Why did he join? Why did the son of a billionaire join my company? To achieve what?

And then I sit up.

Could it have been anything to do with Greenways? After all, he was the one who suggested we relocate.

Until recently. But now he seems to want me to stay. He’s been telling me to trust my instinct and to not listen to him.

I lie back down, because my mind can’t work around the implausibility of this idea.

I prefer to believe that Brad was the dreamer and idealist who went abroad and helped with the building projects of impoverished communities.

I wish I could erase all thoughts about our weekend. I wish I could rub away the scent and feel of him. I wish it weren’t so recent. I wish time would pass fast, fast, fast, and I could fast forward a whole year.

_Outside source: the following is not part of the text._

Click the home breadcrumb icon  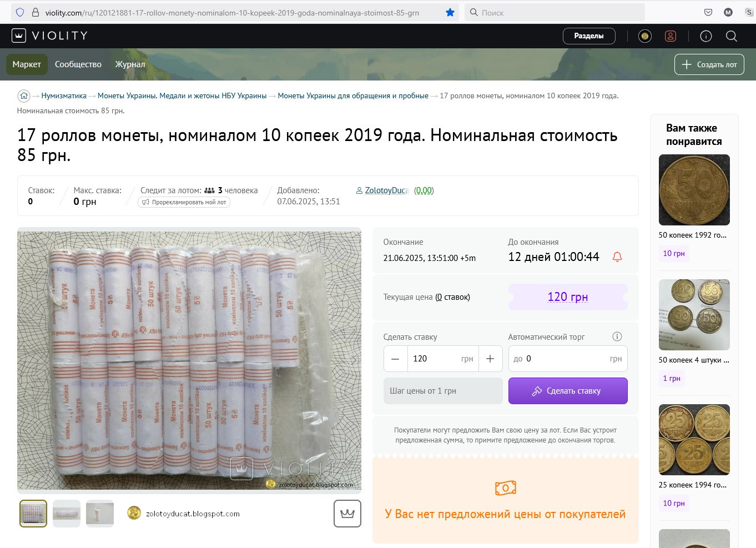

I get up to draw my blinds when I hear a knock at the door. When I look through the keyhole, it’s Brad’s face I see.

Hate rises from my belly. “Go away,” is the only childish comment I come up with.

“We need to talk, Kyra.”

“I don’t want to talk.”

“You need to hear what I have to say.”

“I don’t need to do anything.”

“Jessica did that on purpose.” He knocks again.

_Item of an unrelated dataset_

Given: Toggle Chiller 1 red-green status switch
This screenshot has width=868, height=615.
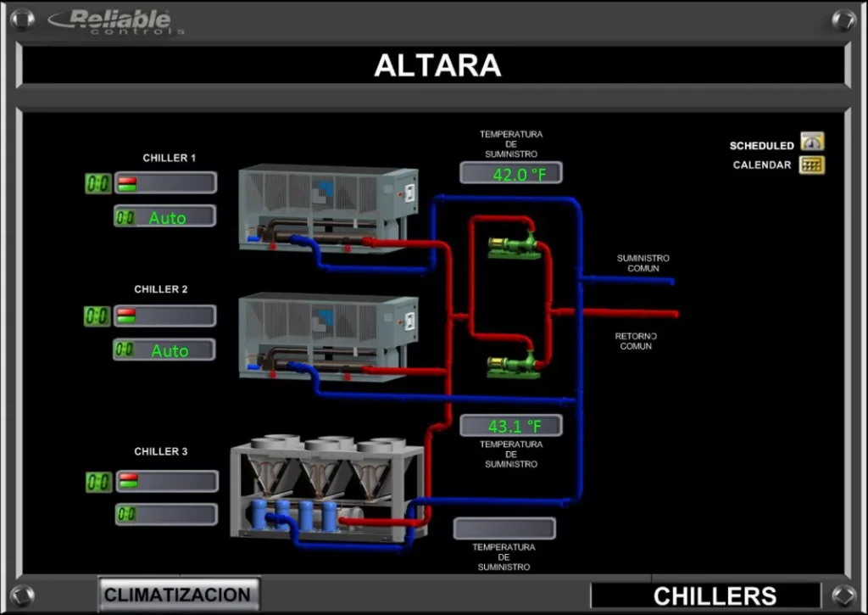Looking at the screenshot, I should coord(127,183).
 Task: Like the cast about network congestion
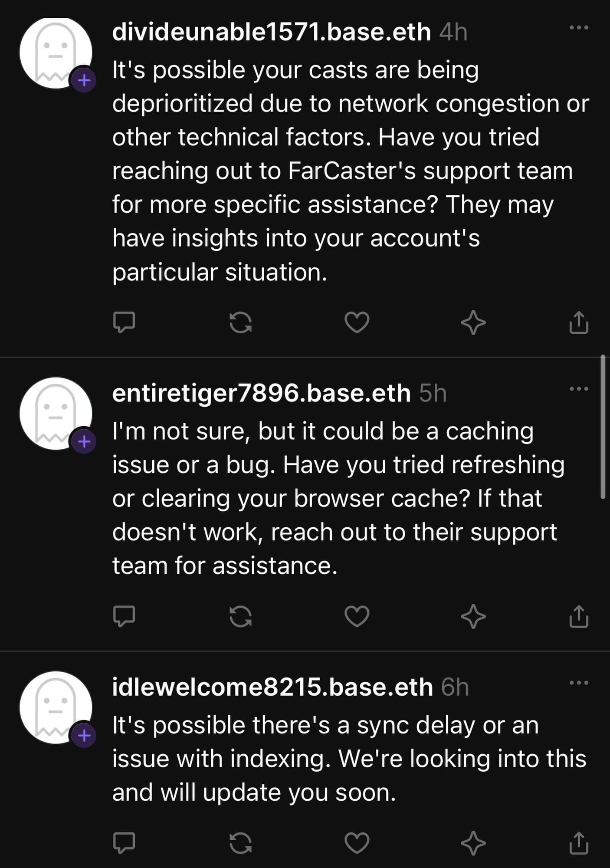[x=357, y=322]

“She’s a hero in my books.”

“You don’t mean that. The woman’s a vicious little—” He refrains from saying what he really thinks. “Please let me in.”

“Why?” I ask.

“Do you want me to have this conversation through the door?”

With hate in my heart, I open the door and let him in. I don’t ask him to sit down, and we hover around the door.

“I’m sorry about what—”

“I’m not.” I interrupt, not wanting to hear more lies. “How much longer were you going to lie to me for?”

“I kept meaning to tell you.”

“So, why didn’t you?”

He looks the most somber I have ever seen him. “It just never seemed like the right time.”

“But you lied to me. You’ve lied all along, and about so many things, about who you are, about what you do. How do you do something like this and live with yourself?”

“I’m not a cheat. I haven’t cheated on you, Kyra.”

“You’ve cheated on her then. I’m surprised she didn’t slap you.”

“She and I have a ...” He pauses to think and his hesitation puts me on alert.

“A great relationship.” I finish the sentence for him. “She’s more your type than I am. She’s exactly the type of person I see you with.”

“She’s not. She’s a nasty, nasty piece of work.”

“You two sound perfect for one another.”

His Adam’s apple bobs and he seems slightly anxious. “I made a mistake. I didn’t know what I know now.”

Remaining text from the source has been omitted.